== EXERCISE PROMPT ==
Please answer these questions from the text on artificial intelligence below.
(a) How does the average person think AI is made to work?
(b) What was one of the first applications of AI, and what was its aim?
(c) What difficulty would speech recognition software trained on British voices have?

== STUDY TEXT ==

Everyone today is talking about Artificial Intelligence, yet few understand how it works. The average person on the street thinks it is somehow programmed in … giving it actual instructions of what to say and do in a given situation.
That might make intuitive sense, but it is not how it works. Instead, the computer is given a large training set of inputs and outputs and algorithms to process them … kind of like the way you may have done your statistical testing back in college. One of the first applications of AI was OCR: optical character recognition. The idea was to take a printed sheet of paper and produce a text file of the characters.
This is a relatively well-defined training experience: there are only a limited number of characters and context can give the computer hints as to whether it is the letter “I” or the character “1”. These systems are now reliable. Speech recognition was next, with huge business implications for legal and medical professions. While speech recognition is pretty good and in so many systems, it also depends upon a “training set” to learn. If the software was trained on British voices, it would have trouble understanding Americans. Accents from the deep south are humorous examples.

== INFORMATION SUPPLIED ==
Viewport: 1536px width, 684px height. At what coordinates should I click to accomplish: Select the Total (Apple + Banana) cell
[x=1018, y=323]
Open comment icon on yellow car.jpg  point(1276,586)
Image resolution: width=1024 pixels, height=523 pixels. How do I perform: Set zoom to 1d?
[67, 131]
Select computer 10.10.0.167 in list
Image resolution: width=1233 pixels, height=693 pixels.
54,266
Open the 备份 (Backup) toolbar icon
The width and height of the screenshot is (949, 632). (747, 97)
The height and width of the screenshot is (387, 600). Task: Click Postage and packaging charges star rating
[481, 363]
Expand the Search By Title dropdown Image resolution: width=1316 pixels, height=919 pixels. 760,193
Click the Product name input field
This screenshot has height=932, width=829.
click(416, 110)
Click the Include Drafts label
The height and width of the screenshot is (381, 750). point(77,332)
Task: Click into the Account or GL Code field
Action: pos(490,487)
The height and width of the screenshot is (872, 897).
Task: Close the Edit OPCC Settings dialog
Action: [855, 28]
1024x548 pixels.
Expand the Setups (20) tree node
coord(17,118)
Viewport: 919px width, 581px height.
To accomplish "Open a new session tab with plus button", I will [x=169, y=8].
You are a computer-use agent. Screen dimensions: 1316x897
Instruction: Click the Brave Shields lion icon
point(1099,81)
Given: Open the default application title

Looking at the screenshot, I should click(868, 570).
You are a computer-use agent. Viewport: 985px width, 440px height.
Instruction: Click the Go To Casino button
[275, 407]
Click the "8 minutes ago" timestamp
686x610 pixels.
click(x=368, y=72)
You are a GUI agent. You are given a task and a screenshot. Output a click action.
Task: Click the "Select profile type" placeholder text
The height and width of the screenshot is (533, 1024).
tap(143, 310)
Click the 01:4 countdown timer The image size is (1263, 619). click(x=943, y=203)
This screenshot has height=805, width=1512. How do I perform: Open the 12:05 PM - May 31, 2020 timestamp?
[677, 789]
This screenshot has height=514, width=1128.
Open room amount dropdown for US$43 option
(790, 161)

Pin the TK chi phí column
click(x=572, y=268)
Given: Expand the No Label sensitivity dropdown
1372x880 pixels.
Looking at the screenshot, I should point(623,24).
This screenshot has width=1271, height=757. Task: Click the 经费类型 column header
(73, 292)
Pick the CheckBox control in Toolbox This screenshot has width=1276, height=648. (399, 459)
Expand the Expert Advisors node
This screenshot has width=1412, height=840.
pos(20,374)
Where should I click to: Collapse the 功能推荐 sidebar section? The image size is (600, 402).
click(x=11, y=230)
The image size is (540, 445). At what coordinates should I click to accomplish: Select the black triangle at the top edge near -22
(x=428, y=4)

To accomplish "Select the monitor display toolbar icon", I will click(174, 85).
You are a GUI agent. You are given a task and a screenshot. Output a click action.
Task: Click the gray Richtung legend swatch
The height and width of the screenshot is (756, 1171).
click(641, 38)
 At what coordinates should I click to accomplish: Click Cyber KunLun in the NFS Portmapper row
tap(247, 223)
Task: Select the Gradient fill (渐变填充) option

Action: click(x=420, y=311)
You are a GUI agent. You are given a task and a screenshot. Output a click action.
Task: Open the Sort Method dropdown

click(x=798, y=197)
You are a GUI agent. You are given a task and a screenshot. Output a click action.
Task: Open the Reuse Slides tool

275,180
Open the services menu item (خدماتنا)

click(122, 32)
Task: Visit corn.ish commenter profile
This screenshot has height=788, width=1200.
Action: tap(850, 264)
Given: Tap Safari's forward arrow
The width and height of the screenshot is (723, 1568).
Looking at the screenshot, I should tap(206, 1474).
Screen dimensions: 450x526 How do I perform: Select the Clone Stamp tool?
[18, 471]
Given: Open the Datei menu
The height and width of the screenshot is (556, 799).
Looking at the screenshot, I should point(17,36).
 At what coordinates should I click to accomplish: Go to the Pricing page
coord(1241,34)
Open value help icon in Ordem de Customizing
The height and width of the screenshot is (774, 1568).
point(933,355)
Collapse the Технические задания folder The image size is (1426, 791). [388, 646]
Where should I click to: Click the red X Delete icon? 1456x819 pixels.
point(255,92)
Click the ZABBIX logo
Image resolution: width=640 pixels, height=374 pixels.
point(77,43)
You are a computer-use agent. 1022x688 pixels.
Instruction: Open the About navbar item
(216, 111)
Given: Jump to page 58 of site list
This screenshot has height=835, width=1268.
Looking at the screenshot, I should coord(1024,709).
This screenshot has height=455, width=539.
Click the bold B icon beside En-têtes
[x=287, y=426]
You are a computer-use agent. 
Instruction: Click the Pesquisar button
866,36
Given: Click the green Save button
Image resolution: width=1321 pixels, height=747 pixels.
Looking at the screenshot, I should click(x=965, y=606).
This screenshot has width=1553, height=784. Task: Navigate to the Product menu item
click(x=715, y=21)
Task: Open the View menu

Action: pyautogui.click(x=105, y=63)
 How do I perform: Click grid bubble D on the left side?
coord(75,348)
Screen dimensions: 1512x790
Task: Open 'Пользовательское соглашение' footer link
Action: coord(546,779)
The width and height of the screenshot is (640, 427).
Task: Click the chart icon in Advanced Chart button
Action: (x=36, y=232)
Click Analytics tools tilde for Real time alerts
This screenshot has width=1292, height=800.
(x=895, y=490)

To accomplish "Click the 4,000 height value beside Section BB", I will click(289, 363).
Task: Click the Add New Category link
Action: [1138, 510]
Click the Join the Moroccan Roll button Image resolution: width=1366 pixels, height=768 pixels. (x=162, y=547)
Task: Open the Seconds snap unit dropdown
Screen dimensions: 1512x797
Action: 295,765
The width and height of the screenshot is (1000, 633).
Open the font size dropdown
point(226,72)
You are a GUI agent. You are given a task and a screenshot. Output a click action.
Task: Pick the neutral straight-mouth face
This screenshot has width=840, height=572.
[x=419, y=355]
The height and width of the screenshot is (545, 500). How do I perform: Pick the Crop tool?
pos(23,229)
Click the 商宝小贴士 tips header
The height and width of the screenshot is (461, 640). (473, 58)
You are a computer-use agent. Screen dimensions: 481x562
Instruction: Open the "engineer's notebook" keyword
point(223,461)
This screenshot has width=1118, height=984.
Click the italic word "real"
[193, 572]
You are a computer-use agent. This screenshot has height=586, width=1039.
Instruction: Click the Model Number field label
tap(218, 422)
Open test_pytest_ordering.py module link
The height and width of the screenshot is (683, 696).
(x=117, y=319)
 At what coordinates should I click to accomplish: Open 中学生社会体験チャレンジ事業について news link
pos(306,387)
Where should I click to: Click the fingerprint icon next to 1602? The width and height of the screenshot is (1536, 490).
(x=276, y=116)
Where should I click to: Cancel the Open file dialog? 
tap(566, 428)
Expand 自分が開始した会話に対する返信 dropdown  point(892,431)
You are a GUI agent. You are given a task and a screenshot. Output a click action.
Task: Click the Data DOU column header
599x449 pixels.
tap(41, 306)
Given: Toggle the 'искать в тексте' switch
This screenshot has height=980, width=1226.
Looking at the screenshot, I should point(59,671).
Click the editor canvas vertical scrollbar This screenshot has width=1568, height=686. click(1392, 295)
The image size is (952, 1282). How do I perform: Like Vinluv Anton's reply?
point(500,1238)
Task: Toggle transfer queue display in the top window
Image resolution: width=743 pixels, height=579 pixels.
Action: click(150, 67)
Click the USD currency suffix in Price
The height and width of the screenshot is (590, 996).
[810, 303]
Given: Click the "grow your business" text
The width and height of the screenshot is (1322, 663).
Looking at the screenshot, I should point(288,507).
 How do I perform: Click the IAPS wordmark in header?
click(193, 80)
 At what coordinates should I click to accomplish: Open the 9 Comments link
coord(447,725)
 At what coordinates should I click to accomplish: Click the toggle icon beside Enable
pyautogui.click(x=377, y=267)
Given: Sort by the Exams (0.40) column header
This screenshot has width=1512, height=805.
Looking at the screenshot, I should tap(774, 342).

== RESPONSE TO THE EXERCISE ==
(a) The average person thinks it is programmed with actual instructions of what to say and do in a given situation.
(b) Optical character recognition (OCR), which aimed to take a printed sheet of paper and produce a text file of the characters.
(c) It would have trouble understanding Americans.